Pointing records for text and elements
* * * * * * * * *

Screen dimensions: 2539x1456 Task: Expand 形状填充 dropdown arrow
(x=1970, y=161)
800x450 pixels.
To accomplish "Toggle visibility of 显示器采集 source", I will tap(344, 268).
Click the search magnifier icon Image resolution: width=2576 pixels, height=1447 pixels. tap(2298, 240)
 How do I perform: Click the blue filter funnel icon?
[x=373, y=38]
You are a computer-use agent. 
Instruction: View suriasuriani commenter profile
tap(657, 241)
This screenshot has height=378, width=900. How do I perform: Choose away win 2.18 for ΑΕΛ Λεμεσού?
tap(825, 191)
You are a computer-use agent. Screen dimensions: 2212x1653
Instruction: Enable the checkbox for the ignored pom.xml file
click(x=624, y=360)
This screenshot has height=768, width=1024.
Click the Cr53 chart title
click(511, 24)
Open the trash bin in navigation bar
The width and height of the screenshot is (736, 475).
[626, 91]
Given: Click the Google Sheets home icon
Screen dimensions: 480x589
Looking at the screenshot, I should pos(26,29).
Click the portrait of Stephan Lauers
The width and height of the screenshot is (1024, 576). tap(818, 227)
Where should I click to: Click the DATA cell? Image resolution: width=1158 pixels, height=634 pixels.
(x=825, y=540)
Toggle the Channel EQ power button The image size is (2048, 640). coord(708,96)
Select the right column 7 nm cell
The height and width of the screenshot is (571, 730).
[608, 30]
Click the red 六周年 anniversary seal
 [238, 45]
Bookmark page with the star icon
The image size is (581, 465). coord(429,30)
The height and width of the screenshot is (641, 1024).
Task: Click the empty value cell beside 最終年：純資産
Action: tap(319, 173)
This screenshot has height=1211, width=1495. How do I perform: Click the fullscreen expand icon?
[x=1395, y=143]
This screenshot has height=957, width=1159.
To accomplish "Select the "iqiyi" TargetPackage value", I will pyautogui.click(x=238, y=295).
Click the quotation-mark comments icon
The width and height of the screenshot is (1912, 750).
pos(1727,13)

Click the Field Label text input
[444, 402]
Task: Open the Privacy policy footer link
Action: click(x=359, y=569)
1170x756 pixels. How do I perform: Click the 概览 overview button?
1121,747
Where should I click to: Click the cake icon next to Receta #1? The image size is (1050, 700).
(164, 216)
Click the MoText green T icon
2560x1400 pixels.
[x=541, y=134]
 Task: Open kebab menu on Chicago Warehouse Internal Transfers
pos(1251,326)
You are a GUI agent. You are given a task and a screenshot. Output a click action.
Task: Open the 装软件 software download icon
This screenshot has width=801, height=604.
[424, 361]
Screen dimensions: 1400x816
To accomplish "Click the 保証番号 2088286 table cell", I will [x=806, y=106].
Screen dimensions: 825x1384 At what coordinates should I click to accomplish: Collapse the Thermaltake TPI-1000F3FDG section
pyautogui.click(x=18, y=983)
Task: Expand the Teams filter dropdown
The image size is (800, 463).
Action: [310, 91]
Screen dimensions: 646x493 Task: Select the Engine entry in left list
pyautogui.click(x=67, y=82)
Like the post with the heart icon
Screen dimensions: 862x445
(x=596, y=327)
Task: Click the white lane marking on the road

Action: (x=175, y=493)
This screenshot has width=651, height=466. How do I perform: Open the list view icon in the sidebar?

* * * * * * * * *

- **EXERCISE**
Gather every line in the records above that contains the string "computer" and copy each one, treating uppercase and lowercase as different.

- **ANSWER TO THE PROBLEM**
You are a computer-use agent. 
You are a computer-use agent. Screen dimensions: 2212x1653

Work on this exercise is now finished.